Bob Dennison

Personal information
- Full name: Robert Smith Dennison
- Date of birth: 6 March 1912
- Place of birth: Amble, England
- Date of death: 19 June 1996 (aged 84)
- Place of death: Margate Kent, England
- Position: Centre half

Senior career*
- Years: Team / Apps / (Gls)
- 19??–1929: Radcliffe Welfare United
- 1929–1934: Newcastle United / 11 / (2)
- 1934–1935: Nottingham Forest / 15 / (5)
- 1935–1945: Fulham / 31 / (0)
- 1945–1947: Northampton Town / 55 / (0)

Managerial career
- 1949–1954: Northampton Town
- 1954–1963: Middlesbrough
- 1963–1967: Hereford United
- 1972: Coventry City (caretaker manager)

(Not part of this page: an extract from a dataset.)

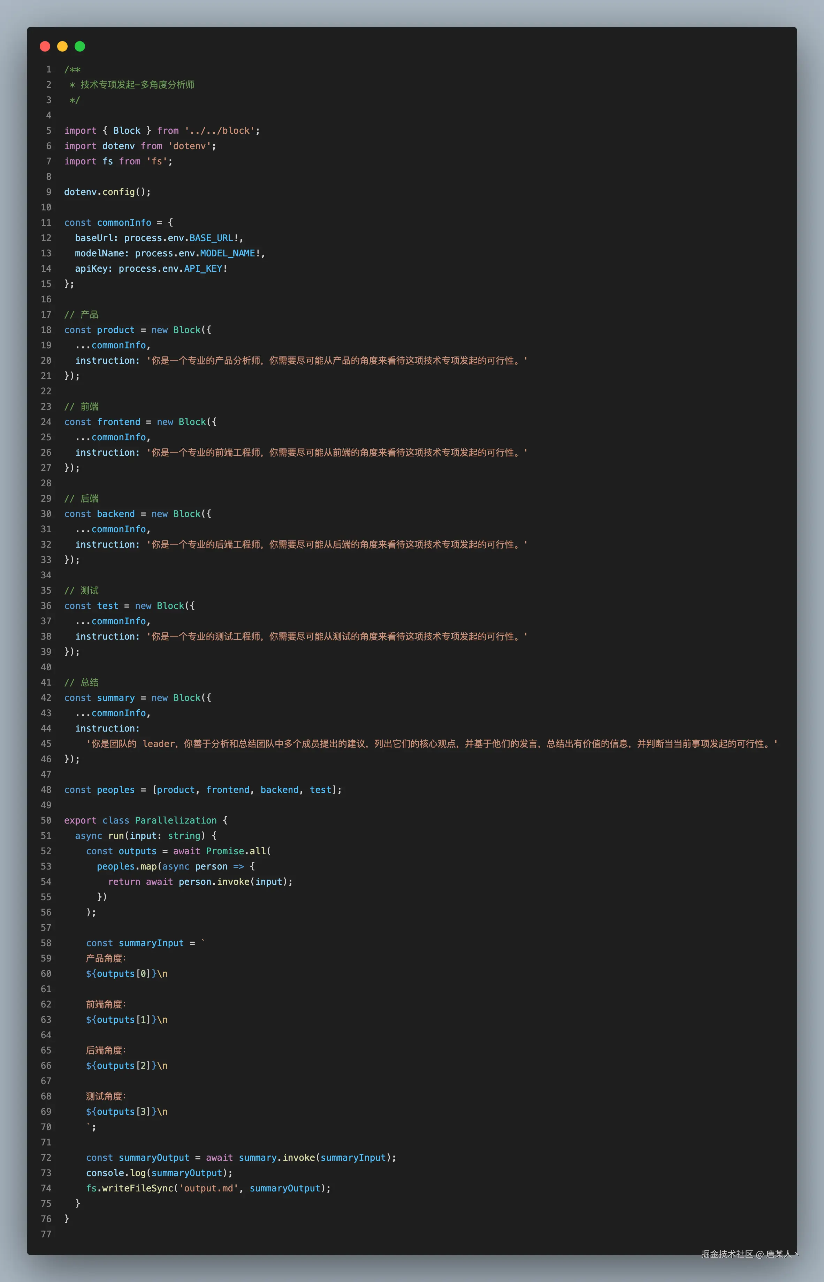This screenshot has width=824, height=1282.
Task: Click the red close window dot
Action: (45, 47)
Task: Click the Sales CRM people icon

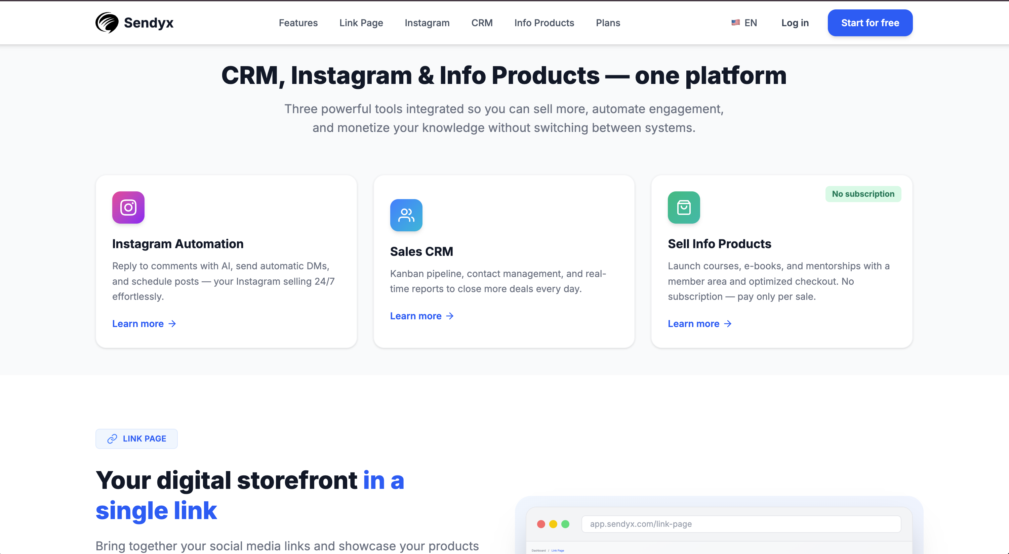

= Bob Dennison (footballer, born 1912) =

English footballer and manager

Robert Smith Dennison (6 March 1912 – 19 June 1996) was an English professional footballer who made 112 appearances in the Football League playing for Newcastle United, Nottingham Forest, Fulham and Northampton Town. He then went into management, with Northampton Town, Middlesbrough, Hereford United and Coventry City, where he was chief scout and spent three months as caretaker manager after Noel Cantwell's dismissal in 1972.